ULTIMO AGGIORNAMENTO 0:33

Si apre forse il dilemma più grave della storia del club per il Manchester City, diffidato dall’Uefa dal giocare nelle coppe europee nei prossimi due anni. Una botta da k.o. per una società che, ormai da diversi anni, mette in cima alla lista dei desideri quello di conquistare la Champions League ma che, alla luce delle norme del Fair Play Finanziario, dovrà probabilmente affrettarsi a provarci seriamente già in questa stagione.

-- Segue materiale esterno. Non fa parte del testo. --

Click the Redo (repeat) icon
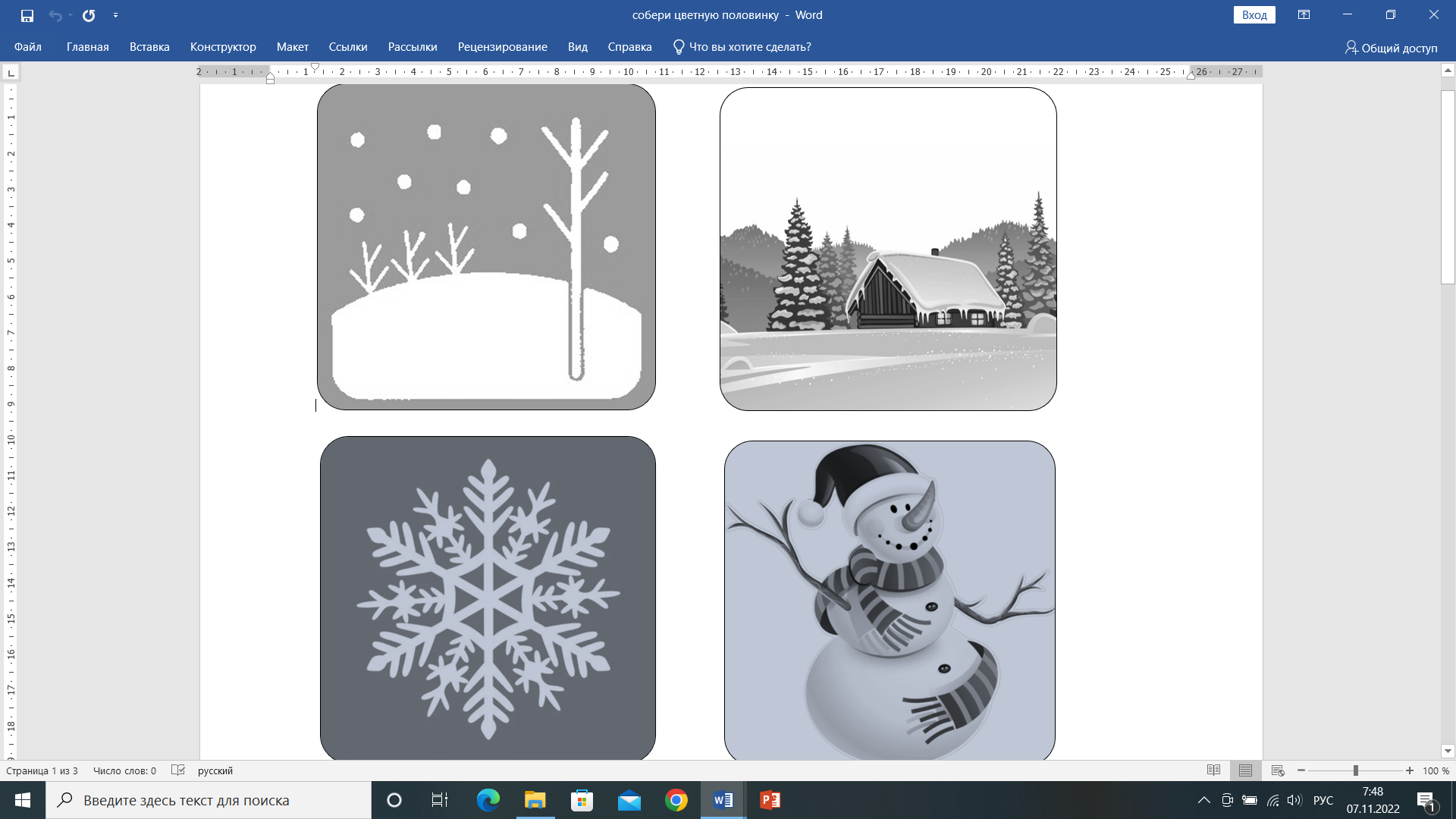Screen dimensions: 1456x819 [x=89, y=15]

Al momento, dall’Uefa è stato reso noto che la decisione è arrivata a seguito di un’infrazione delle regole riscontrata dai commissari federali, con “la Camera giudicante che, dopo aver esaminato tutte le prove, ha riscontrato che il Manchester City Football Club ha commesso gravi violazioni del regolamento sulle licenze e sul fair play finanziario sopravvalutando nei propri bilanci le entrate della sponsorizzazione e nelle informazioni relative al pareggio di bilancio presentate alla Uefa tra il 2012 e 2016″.

I rischi

Il club inglese, oggetto di un’inchiesta partita nel 2018, al momento ha scelto di commentare brevemente l’accaduto, dicendosi “contrariato, ma non sorpreso dalla decisione dell’Uefa e rendendo solo noto il prossimo ricorso in Appello al Tribunale di Losanna. Va da sé che un eventuale stop di 24 mesi alla partecipazione a competizioni internazionali non gioverebbe ai Citizens, che di colpo perderebbero l’appeal della presenza in Champions praticamente garantita da un decennio a questa parte (si parla già dell’allenatore, Pep Guardiola, pronto a trasferirsi già a partire dalla prossima stagione) con i relativi introiti e la possibilità di essere un richiamo estremamente appetibile per i fuoriclasse. Al club, inoltre, è stata imposta un’ulteriore misura disciplinare, una multa di 30 milioni di euro, che si affiancherà alla squalifica (se verrà confermata) dalle competizioni europee per club. E non solo: ad aggravare la posizione della società, secondo i giudici vi sarebbe la scarsa vigilanza operata e, di rimando, una poca collaborazione: ““In violazione del regolamento – scrivono i giudici -, il Club non ha collaborato alle indagini sul caso”. Una situazione, quella dei  Citizens, che già a partire dal prossimo anno (qualora si decidesse in via definitiva) potrebbe rivedere di gran lunga gli standard di una squadra che, proprio nella competitività a livello europeo, aveva fatto il proprio diktat verso il successo.